I also had a problem with the mirror’s motivations. Okay, I get it, that sounds silly, but in any horror film, you have to get what the killer or monster’s motivations are or what the hell does it matter? Michael Myers was trying to kill all his relatives. Jason Voorhees was the closest thing to birth control for Crystal Lake, hacking and slashing his way through teens as vengeance for his dead mother. Freddy Krueger was also all about revenge, and Chucky the killer doll just wanted out of his plastic body. Oculus’ mirror, however, plays tricks on people. Some of them are meant to maim or kill, but other times, it plays out like a violent joke. One such scene, where the mirror leads Kaylie to believe that she has bitten into a light bulb gets us to see that it was only an apple. Why would a mirror do that? Wouldn’t the opposite be much more terrifying and gruesome?

This’ll sound funny as well, but I didn’t feel like the mirror was a well-built character. It didn’t have enough presence in the film. For all we know, it could’ve been a haunted oven or house or pretty much anything. It didn’t really use its reflection to terrorize. There was nothing to tell us the mirror was really behind anything. Its backstory kind of disappointed as well. If this becomes a franchise, I would like to see it explored much more.

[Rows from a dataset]
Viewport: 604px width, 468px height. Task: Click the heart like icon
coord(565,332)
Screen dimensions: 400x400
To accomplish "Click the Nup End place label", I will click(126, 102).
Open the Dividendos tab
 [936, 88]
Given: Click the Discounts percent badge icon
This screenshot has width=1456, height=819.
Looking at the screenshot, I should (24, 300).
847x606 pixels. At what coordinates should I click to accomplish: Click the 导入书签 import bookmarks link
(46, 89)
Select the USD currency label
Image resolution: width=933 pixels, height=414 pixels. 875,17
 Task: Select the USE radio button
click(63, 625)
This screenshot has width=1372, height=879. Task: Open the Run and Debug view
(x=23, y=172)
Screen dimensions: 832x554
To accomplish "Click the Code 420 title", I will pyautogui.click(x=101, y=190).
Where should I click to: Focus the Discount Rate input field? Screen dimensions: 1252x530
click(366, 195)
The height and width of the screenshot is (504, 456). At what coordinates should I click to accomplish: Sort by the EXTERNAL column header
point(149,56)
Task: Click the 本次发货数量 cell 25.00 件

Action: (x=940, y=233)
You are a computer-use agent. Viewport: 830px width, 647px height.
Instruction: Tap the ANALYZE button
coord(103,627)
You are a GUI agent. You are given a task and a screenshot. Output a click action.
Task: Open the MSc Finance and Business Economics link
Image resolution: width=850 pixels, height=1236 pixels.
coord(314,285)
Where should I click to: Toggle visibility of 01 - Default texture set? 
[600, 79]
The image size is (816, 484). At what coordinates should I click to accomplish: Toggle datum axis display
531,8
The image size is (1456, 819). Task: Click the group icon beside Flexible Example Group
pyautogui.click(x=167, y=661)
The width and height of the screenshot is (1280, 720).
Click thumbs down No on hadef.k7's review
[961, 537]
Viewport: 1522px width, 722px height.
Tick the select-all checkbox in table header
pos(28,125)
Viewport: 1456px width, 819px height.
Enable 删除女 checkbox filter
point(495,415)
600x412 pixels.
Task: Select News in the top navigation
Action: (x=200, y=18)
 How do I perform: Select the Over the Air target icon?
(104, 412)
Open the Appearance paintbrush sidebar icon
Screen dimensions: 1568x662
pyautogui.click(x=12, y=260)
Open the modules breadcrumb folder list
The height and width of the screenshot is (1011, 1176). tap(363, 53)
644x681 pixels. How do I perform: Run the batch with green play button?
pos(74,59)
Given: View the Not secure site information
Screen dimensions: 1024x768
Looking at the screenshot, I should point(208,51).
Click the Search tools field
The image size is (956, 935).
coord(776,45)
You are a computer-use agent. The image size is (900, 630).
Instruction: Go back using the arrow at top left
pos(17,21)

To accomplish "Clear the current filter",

*WRITTEN REQUEST 1*:
Answer these questions about the Oculus review:
(a) What did Chucky the killer doll want?
(b) What did the mirror lead Kaylie to believe she had bitten into?
(c) Besides a mirror, what does the writer say the haunted object could have been?
*WRITTEN REQUEST 2*: Copy the Oculus review word for word, starting at "This’ll sound funny" and ending at "explored much more.".
*WRITTEN REQUEST 3*: Carry the Oculus review further from the point where it stops.
These rows were taken from a separate source.

*TASK RESPONSE 1*:
(a) He wanted out of his plastic body.
(b) A light bulb.
(c) A haunted oven or house.

*TASK RESPONSE 2*:
This’ll sound funny as well, but I didn’t feel like the mirror was a well-built character. It didn’t have enough presence in the film. For all we know, it could’ve been a haunted oven or house or pretty much anything. It didn’t really use its reflection to terrorize. There was nothing to tell us the mirror was really behind anything. Its backstory kind of disappointed as well. If this becomes a franchise, I would like to see it explored much more.

*TASK RESPONSE 3*:
The performances were fine, especially from Gillan and Annalise Basso (Bedtime Stories) who play adult and young Kaylie, respectively. Katee Sackhoff (TV’s Battlestar Galactica, Riddick) and Rory Cochrane (Argo, Parkland) do respectable work as Russell parents Marie and Alan.

Oculus-Katee-Sackoff

I’ve heard a lot of reports that Oculus may be looking at becoming a franchise, and if so, it has some digging to do before it reaches a status worthy of yearly trips to the movie theater.  I see potential, and there were a few great moments about this film, but all in all, I drove home from the movie not angry, but disappointed, and in the end, isn’t that worse?

Have you seen Oculus? What did you think? Comment below.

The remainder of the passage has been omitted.